Star body for a star screen for sorting waste

Abstract

 A star body (3) for a star screen (1) extends around a central passage (7) for receiving a shaft (2) to which the star body (3) is to be fixed, the star body (3) further having a plurality of star fingers (4) projecting radially outwardly from the central body portion and oriented along a common plane of rotation. Each star finger (4) has a curved leading surface (10) in a circumferential sense opposite to a sense of rotation, wherein the curvature of the leading surfaces (10) is such that along the leading surface (10) from the proximal end (8) to the distal end (9), angles at which planes intersecting the central axis (6) intersect the leading surfaces (10) are larger than 45°. Such a star screen (1) allows waste material to be separated into fractions, while largely preventing string material from winding around the shaft (2) and/or star finger (4).

Description

FIELD AND BACKGROUND OF THE INVENTION

[0001] The invention relates to a star body for a star screen for sorting waste, to a star screen including such star body and to a method for sorting waste material.

[0002] Star screens for sorting material generally comprise a row of rotatable, driven shafts mutually spaced in a conveying direction. The shafts each extend transversally to the conveying direction and each carry a row of radially extending star bodies for intermittently urging material on the star screen upward and in conveying direction. The star bodies of each of the rows are mutually spaced in longitudinal direction of the respective shaft and rotary trajectories of the star bodies carried by each of the shafts projecting between rotary trajectories of the star bodies carried by a neighbouring one of the shafts.

[0003] Such screens are known from European patent 0 773 070 and European patent 0 925 847 and for instance used for sifting waste, in which the waste has to be separated in a crude and fine fraction or in a stiff (e.g. cardboard) and flexible (e.g. paper) fraction. The sizes and shapes of the passages between most adjacent star bodies and between the star bodies and most adjacent shafts determine the maximum dimensions and/or stiffness of the objects which are let through by the star screen. Usually the shafts of the star screen all rotate in the same sense of rotation, so that the material moves over the screen and the fraction which is left on the screen is discharged. In this way it is also effected that an object which is too large for the passage will not block the passage, because adjacent every passage a star body section is present which moves upwardly, so that the object is engaged and entrained upwardly away from the passage.

[0004] However, when sorting material containing flexible, elongated material, such as fibre, tape, ribbon, rope and/or string material, such materials tend to wind around the shafts and/or the star fingers and eventually hampers operation of the star screen. Therefore, such materials wound around the shafts and the star bodies have to be removed regularly. To allow the materials to be unwound and cut from the shafts and the star bodies, the star screen has to be stopped, so that an operator can remove the entangled material manually. The removal of wound material is cumbersome and time consuming.

■ **Stated goal**
Write out the star screen patent text between "[0004] However, when sorting" and "and time consuming.", inclusive. The data after this text is not needed.

■ **Given data**
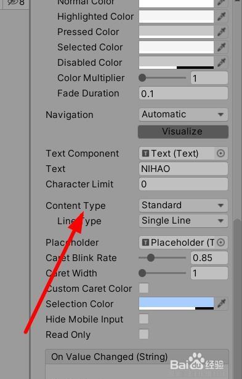Click the Caret Blink Rate slider handle
Image resolution: width=242 pixels, height=379 pixels.
(x=151, y=257)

■ **Final result**
[0004] However, when sorting material containing flexible, elongated material, such as fibre, tape, ribbon, rope and/or string material, such materials tend to wind around the shafts and/or the star fingers and eventually hampers operation of the star screen. Therefore, such materials wound around the shafts and the star bodies have to be removed regularly. To allow the materials to be unwound and cut from the shafts and the star bodies, the star screen has to be stopped, so that an operator can remove the entangled material manually. The removal of wound material is cumbersome and time consuming.